:: TEXTO DE BASE ::

É impossível não concordar com o político luxemburguês
quando diz que faz figura de parvo ao admitir agora isto, enquanto se calou
antes, mas é evidente que Juncker, que de estúpido terá pouco, o diz hoje
porque o pode dizer sem grandes custos e não o podia dizer antes sem arriscar a
cabeça.
O que faz com que Juncker tenha ganho este espaço de manobra
não é apenas o facto de ser hoje presidente da Comissão Europeia, mas o facto
de a posição do novo Governo grego ter obrigado as instituições europeias, os
governos europeus, as instituições financeiras, os analistas, os media e
a opinião pública a uma reavaliação do papel e da legitimidade da troika que
dificilmente poderia ter outro resultado.
Se não houvesse outra razão, esta seria já uma boa razão
para nos congratularmos com a eleição do Syriza na Grécia.
2. As declarações de Juncker são raras num político, mas não
são a história toda. E a história toda poderia fazer deste episódio um case
study nos cursos de relações internacionais, se Passos Coelho e o seu
Governo tivessem relevância política ou intelectual para ficarem na história.

:: TAREFA A REALIZAR ::
Transcreva do texto sobre Juncker e a troika o trecho que começa em "O que faz com" e termina em "ficarem na história.". O material que se segue não tem qualquer papel aqui.

:: EXCERTOS DO MATERIAL ::
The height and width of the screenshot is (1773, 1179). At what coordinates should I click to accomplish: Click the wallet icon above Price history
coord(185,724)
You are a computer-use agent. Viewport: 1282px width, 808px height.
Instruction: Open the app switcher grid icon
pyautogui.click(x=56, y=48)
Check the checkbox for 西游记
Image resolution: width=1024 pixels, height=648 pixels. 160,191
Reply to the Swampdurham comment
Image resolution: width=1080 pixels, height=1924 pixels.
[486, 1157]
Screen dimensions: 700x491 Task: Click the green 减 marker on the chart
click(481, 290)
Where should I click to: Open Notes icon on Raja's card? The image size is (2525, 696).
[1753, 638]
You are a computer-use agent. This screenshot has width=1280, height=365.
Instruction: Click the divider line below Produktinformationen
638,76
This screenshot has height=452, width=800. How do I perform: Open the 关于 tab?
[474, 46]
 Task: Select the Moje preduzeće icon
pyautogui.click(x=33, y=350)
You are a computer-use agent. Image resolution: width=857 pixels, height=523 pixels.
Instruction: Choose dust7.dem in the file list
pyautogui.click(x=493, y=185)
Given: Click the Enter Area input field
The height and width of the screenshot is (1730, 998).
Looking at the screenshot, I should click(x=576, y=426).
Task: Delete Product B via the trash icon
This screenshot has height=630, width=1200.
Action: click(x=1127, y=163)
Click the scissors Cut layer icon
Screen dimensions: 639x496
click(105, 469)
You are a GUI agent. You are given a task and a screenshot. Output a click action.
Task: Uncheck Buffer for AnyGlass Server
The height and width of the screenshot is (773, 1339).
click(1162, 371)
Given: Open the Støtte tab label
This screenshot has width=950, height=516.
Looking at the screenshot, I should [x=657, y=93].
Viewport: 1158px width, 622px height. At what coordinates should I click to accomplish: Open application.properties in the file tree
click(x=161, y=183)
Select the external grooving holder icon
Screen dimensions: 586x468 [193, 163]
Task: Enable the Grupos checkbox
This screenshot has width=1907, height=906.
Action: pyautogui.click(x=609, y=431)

:: RESOLUÇÃO COMENTADA ::
O que faz com que Juncker tenha ganho este espaço de manobra
não é apenas o facto de ser hoje presidente da Comissão Europeia, mas o facto
de a posição do novo Governo grego ter obrigado as instituições europeias, os
governos europeus, as instituições financeiras, os analistas, os media e
a opinião pública a uma reavaliação do papel e da legitimidade da troika que
dificilmente poderia ter outro resultado.
Se não houvesse outra razão, esta seria já uma boa razão
para nos congratularmos com a eleição do Syriza na Grécia.
2. As declarações de Juncker são raras num político, mas não
são a história toda. E a história toda poderia fazer deste episódio um case
study nos cursos de relações internacionais, se Passos Coelho e o seu
Governo tivessem relevância política ou intelectual para ficarem na história.